Directions –
Please reproduce exactly the lines from the start of the records through the one containing "Click the Search button", and nothing more.

****************

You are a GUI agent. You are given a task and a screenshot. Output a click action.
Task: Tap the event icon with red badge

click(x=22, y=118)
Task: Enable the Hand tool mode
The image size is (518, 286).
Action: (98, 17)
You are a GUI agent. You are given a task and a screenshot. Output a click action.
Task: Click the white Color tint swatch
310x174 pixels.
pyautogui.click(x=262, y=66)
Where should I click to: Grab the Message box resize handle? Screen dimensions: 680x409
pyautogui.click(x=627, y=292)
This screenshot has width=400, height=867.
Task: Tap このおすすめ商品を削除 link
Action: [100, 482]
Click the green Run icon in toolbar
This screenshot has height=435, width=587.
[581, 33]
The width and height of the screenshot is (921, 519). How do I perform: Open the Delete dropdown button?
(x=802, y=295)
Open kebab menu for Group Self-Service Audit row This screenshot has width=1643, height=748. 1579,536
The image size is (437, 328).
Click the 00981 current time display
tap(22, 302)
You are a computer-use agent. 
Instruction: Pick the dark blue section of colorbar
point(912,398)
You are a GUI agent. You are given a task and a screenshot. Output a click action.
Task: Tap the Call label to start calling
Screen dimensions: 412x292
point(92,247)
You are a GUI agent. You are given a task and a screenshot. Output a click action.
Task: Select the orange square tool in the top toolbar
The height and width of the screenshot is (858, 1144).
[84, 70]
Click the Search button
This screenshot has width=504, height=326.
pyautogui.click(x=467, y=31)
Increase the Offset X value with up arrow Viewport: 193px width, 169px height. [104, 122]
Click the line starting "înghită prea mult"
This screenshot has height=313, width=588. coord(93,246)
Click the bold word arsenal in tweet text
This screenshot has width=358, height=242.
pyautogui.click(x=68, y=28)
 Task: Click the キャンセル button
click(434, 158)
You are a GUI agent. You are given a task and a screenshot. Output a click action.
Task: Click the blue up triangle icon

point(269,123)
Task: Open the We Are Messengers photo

****************

The answer –
You are a GUI agent. You are given a task and a screenshot. Output a click action.
Task: Tap the event icon with red badge

click(x=22, y=118)
Task: Enable the Hand tool mode
The image size is (518, 286).
Action: (98, 17)
You are a GUI agent. You are given a task and a screenshot. Output a click action.
Task: Click the white Color tint swatch
310x174 pixels.
pyautogui.click(x=262, y=66)
Where should I click to: Grab the Message box resize handle? Screen dimensions: 680x409
pyautogui.click(x=627, y=292)
This screenshot has width=400, height=867.
Task: Tap このおすすめ商品を削除 link
Action: [100, 482]
Click the green Run icon in toolbar
This screenshot has height=435, width=587.
[581, 33]
The width and height of the screenshot is (921, 519). How do I perform: Open the Delete dropdown button?
(x=802, y=295)
Open kebab menu for Group Self-Service Audit row This screenshot has width=1643, height=748. 1579,536
The image size is (437, 328).
Click the 00981 current time display
tap(22, 302)
You are a computer-use agent. 
Instruction: Pick the dark blue section of colorbar
point(912,398)
You are a GUI agent. You are given a task and a screenshot. Output a click action.
Task: Tap the Call label to start calling
Screen dimensions: 412x292
point(92,247)
You are a GUI agent. You are given a task and a screenshot. Output a click action.
Task: Select the orange square tool in the top toolbar
The height and width of the screenshot is (858, 1144).
[84, 70]
Click the Search button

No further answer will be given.